◆ **PAGE TEXT**:
Start of Block

Automated complex of motion control based on vibrotactile feedback for rehabilitation

Abstract

This report presents a technique for using vibrotactile feedback for rehabilitation of patients after an operation on the hand with a suture on the tendon. The task is to limit the arm muscle tension using vibrotactile feedback, which aims to prevent exceeding the preset force threshold and thus protect the stitched tendons from rupture in the post-operation period. The study goals were to develop an automated complex able to record muscle activity (myography) and induce vibrotactile signals; and develop an algorithm able to inform the patient (via tactile sensation) that the muscle tension is exceeded. These developments were aimed at preventing possible tendon rupture and maintaining smooth recovery after surgery. Materials and Methods. A wireless system consisting of a single-channel myograph combined with a tactile pulse generator (vibration actuator) was used. The system was placed on the forearm and was controlled from a remote computer in both manual and automatic modes using a software package developed in the MATLAB environment. The real-time analysis of the myographic signal allowed us to determine the force of muscle contraction. When the preset threshold (20% of the maximum) is exceeded, the system triggers a short burst (200 ms duration) of vibration pulses. This vibration stimulus informs the subject about the exceeding or redundant muscle tension, after which he/she stops further exercise. Results. Here we show that the vibrotactile feedback signal lasting hundreds of milliseconds is well perceived by the subject and allows him/her to respond so not to exceed the preset muscle force threshold. This biological feedback is viewed as physiologically favorable for patients because it can automatically inform them about excessive muscle contractions that are undesirable in the rehabilitation period. In the long term, this feedback mechanism may help forming normal patterns in patients.

End of Block

◆ **ENTRIES PROVIDED**:
Start of Block

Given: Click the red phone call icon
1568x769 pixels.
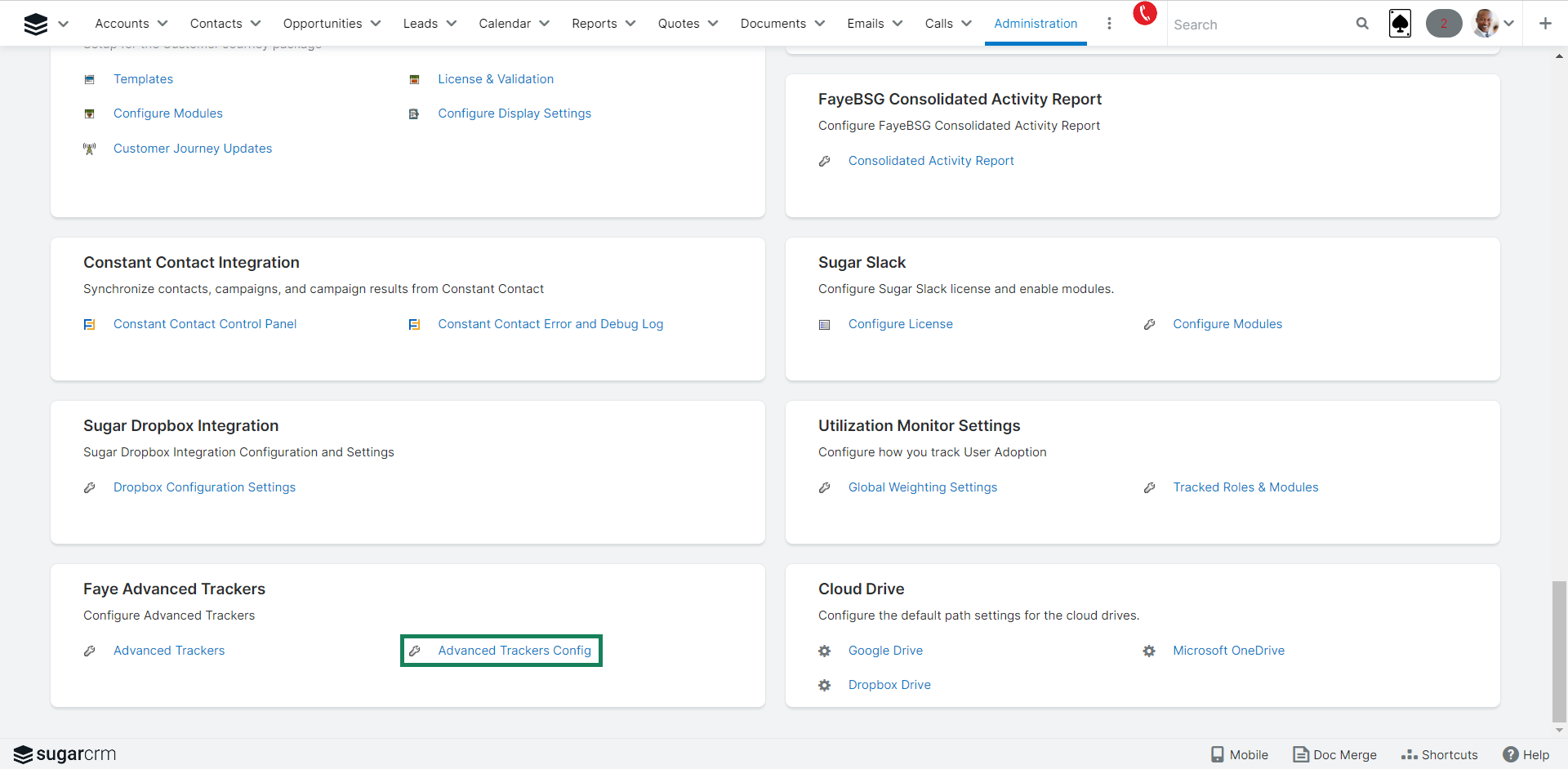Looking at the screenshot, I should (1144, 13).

End of Block
Start of Block

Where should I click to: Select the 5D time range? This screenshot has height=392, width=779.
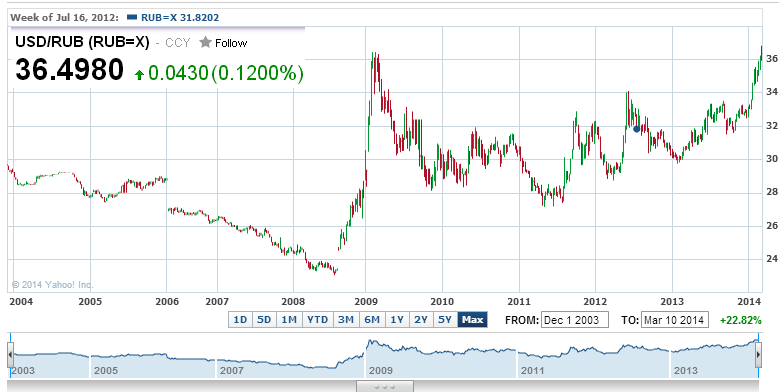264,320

End of Block

Answer these questions from the abstract on vibrotactile feedback for rehabilitation:
1. After what kind of operation is the technique meant for rehabilitating patients?
2. In what environment was the software package that controls the system developed?
3. What preset threshold, as a share of the maximum, triggers the vibration?

◆ **OUTPUT OF THE TASK**:
1. An operation on the hand with a suture on the tendon.
2. MATLAB.
3. 20% of the maximum.